Fast, offline Kazakh text-to-speech model for Piper. The model contains seven fixed voices and supports incremental audio generation for real-time applications.

Model Characteristics

Property Value
Language Kazakh (kk)
Architecture Piper/VITS
Runtime format ONNX
Sample rate 22,050 Hz
Audio format Mono PCM
Speakers 7 fixed voices
Voice cloning Not supported
Streaming Supported through the Piper Python API
Model size Approximately 74 MB
Phonemizer eSpeak NG, Kazakh voice

Speaker IDs

Speaker ID Voice name
0 kk_F1
1 kk_F2
2 kk_F3
3 kk_M2
4 kk_emo_1263201035
5 kk_emo_399172782
6 kk_emo_805570882

The voice names are identifiers, not style controls. Select a voice by passing its numeric speaker ID at inference time.

Files

Keep both files in the same directory without renaming only one of them:

kk_KZ-ait-piper-kk-medium.onnx
kk_KZ-ait-piper-kk-medium.onnx.json

The JSON sidecar contains the phoneme map, speaker mapping, sample rate, and default synthesis settings required by Piper.

Installation

pip install "piper-tts>=1.4,<2" onnxruntime

Download the repository:

huggingface-cli download nur-dev/ait-piper-kk \
  --local-dir ./ait-piper-kk

Authentication is required because this repository is private.

Command-Line Inference

echo "Сәлеметсіз бе! Қазақ тіліндегі дыбыстау жүйесі жұмыс істеп тұр." |
  piper \
    --model ./ait-piper-kk/kk_KZ-ait-piper-kk-medium.onnx \
    --speaker 0 \
    --output_file output.wav

Change --speaker to a value from 0 through 6.

Python Inference

import wave

from piper import PiperVoice, SynthesisConfig

model_path = "./ait-piper-kk/kk_KZ-ait-piper-kk-medium.onnx"
voice = PiperVoice.load(model_path)

config = SynthesisConfig(speaker_id=3)

with wave.open("output.wav", "wb") as wav_file:
    voice.synthesize_wav(
        "Бүгін Алматыда күн ашық, ауа райы жылы болады.",
        wav_file,
        syn_config=config,
    )

Load PiperVoice once when the application starts and reuse it for subsequent requests. Repeated model loading adds avoidable latency.

Streaming Inference

synthesize yields audio incrementally. Send each chunk to the playback, telephony, or network output as soon as it arrives.

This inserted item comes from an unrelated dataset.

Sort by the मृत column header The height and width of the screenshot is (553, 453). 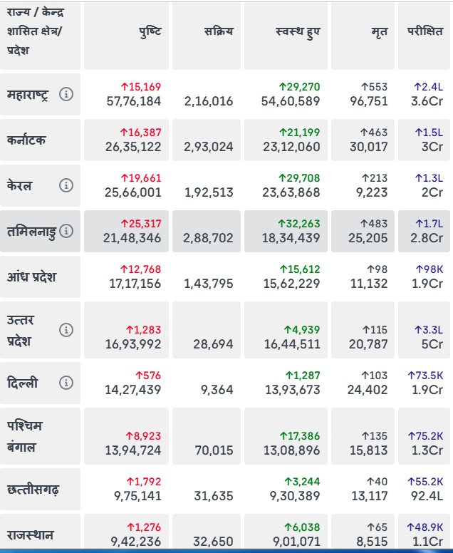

from piper import PiperVoice, SynthesisConfig

voice = PiperVoice.load(
    "./ait-piper-kk/kk_KZ-ait-piper-kk-medium.onnx"
)
config = SynthesisConfig(speaker_id=6)

for chunk in voice.synthesize(
    "Қазақ тіліндегі жылдам дыбыстау жүйесіне қош келдіңіз.",
    syn_config=config,
):
    # chunk.audio_int16_bytes contains mono signed 16-bit PCM.
    # chunk.sample_rate is 22050 for this model.
    send_audio(
        chunk.audio_int16_bytes,
        sample_rate=chunk.sample_rate,
        sample_width=chunk.sample_width,
        channels=chunk.sample_channels,
    )

Synthesis Controls

config = SynthesisConfig(
    speaker_id=0,
    length_scale=1.0,
    noise_scale=0.667,
    noise_w_scale=0.8,
    normalize_audio=True,
)
  • length_scale: values above 1.0 speak more slowly; values below 1.0 speak faster.
  • noise_scale: controls acoustic variation. Large changes may reduce stability.
  • noise_w_scale: controls duration variation.
  • normalize_audio: keeps output level consistent for common playback use.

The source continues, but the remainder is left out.